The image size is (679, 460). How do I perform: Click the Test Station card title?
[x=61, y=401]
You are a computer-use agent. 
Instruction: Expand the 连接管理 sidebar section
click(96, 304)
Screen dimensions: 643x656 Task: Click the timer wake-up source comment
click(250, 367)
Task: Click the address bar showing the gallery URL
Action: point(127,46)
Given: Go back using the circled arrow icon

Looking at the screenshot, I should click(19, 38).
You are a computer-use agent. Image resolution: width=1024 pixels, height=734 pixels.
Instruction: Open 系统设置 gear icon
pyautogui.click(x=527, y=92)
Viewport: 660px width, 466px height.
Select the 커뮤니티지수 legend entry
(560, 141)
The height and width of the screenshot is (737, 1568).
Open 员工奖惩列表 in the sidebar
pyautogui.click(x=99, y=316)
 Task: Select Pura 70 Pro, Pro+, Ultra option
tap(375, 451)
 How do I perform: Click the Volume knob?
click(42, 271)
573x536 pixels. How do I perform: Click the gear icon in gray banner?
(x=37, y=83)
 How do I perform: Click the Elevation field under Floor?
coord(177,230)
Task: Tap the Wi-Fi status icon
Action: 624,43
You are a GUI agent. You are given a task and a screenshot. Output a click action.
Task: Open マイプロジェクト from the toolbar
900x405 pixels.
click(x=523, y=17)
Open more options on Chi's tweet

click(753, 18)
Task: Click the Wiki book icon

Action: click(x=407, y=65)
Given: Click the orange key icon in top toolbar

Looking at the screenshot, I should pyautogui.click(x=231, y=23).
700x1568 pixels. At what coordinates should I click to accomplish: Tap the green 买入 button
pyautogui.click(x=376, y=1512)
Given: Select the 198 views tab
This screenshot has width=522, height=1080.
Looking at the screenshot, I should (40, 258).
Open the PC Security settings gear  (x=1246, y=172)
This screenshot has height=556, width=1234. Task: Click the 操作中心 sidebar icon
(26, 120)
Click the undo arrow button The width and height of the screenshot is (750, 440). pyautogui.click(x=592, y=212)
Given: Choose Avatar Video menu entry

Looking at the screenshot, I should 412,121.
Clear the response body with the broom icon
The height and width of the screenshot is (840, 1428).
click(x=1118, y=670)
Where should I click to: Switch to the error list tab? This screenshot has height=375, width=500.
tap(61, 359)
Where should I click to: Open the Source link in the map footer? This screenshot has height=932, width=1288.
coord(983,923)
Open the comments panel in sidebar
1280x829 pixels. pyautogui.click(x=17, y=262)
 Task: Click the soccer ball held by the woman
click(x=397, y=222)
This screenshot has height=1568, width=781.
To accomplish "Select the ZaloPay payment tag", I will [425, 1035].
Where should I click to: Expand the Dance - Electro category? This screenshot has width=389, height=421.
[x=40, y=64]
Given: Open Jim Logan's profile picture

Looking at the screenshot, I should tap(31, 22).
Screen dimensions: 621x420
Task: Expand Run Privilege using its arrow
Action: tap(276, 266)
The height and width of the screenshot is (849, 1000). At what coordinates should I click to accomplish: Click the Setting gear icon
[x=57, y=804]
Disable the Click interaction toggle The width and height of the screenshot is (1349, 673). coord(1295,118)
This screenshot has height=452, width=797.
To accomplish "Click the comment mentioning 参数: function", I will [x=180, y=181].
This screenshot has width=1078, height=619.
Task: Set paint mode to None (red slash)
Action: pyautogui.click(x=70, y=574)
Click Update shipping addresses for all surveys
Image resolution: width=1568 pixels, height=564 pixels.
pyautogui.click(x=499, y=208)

◇ ◇ ◇

**What the exercise asks:** Exactly as they appear above, set down all of the records once more.

**Written solution:**
The image size is (679, 460). How do I perform: Click the Test Station card title?
[x=61, y=401]
You are a computer-use agent. 
Instruction: Expand the 连接管理 sidebar section
click(96, 304)
Screen dimensions: 643x656 Task: Click the timer wake-up source comment
click(250, 367)
Task: Click the address bar showing the gallery URL
Action: point(127,46)
Given: Go back using the circled arrow icon

Looking at the screenshot, I should click(19, 38).
You are a computer-use agent. Image resolution: width=1024 pixels, height=734 pixels.
Instruction: Open 系统设置 gear icon
pyautogui.click(x=527, y=92)
Viewport: 660px width, 466px height.
Select the 커뮤니티지수 legend entry
(560, 141)
The height and width of the screenshot is (737, 1568).
Open 员工奖惩列表 in the sidebar
pyautogui.click(x=99, y=316)
 Task: Select Pura 70 Pro, Pro+, Ultra option
tap(375, 451)
 How do I perform: Click the Volume knob?
click(42, 271)
573x536 pixels. How do I perform: Click the gear icon in gray banner?
(x=37, y=83)
 How do I perform: Click the Elevation field under Floor?
coord(177,230)
Task: Tap the Wi-Fi status icon
Action: 624,43
You are a GUI agent. You are given a task and a screenshot. Output a click action.
Task: Open マイプロジェクト from the toolbar
900x405 pixels.
click(x=523, y=17)
Open more options on Chi's tweet

click(753, 18)
Task: Click the Wiki book icon

Action: click(x=407, y=65)
Given: Click the orange key icon in top toolbar

Looking at the screenshot, I should pyautogui.click(x=231, y=23).
700x1568 pixels. At what coordinates should I click to accomplish: Tap the green 买入 button
pyautogui.click(x=376, y=1512)
Given: Select the 198 views tab
This screenshot has width=522, height=1080.
Looking at the screenshot, I should (40, 258).
Open the PC Security settings gear  (x=1246, y=172)
This screenshot has height=556, width=1234. Task: Click the 操作中心 sidebar icon
(26, 120)
Click the undo arrow button The width and height of the screenshot is (750, 440). pyautogui.click(x=592, y=212)
Given: Choose Avatar Video menu entry

Looking at the screenshot, I should 412,121.
Clear the response body with the broom icon
The height and width of the screenshot is (840, 1428).
click(x=1118, y=670)
Where should I click to: Switch to the error list tab? This screenshot has height=375, width=500.
tap(61, 359)
Where should I click to: Open the Source link in the map footer? This screenshot has height=932, width=1288.
coord(983,923)
Open the comments panel in sidebar
1280x829 pixels. pyautogui.click(x=17, y=262)
 Task: Click the soccer ball held by the woman
click(x=397, y=222)
This screenshot has height=1568, width=781.
To accomplish "Select the ZaloPay payment tag", I will [425, 1035].
Where should I click to: Expand the Dance - Electro category? This screenshot has width=389, height=421.
[x=40, y=64]
Given: Open Jim Logan's profile picture

Looking at the screenshot, I should tap(31, 22).
Screen dimensions: 621x420
Task: Expand Run Privilege using its arrow
Action: tap(276, 266)
The height and width of the screenshot is (849, 1000). At what coordinates should I click to accomplish: Click the Setting gear icon
[x=57, y=804]
Disable the Click interaction toggle The width and height of the screenshot is (1349, 673). coord(1295,118)
This screenshot has height=452, width=797.
To accomplish "Click the comment mentioning 参数: function", I will [x=180, y=181].
This screenshot has width=1078, height=619.
Task: Set paint mode to None (red slash)
Action: pyautogui.click(x=70, y=574)
Click Update shipping addresses for all surveys
Image resolution: width=1568 pixels, height=564 pixels.
pyautogui.click(x=499, y=208)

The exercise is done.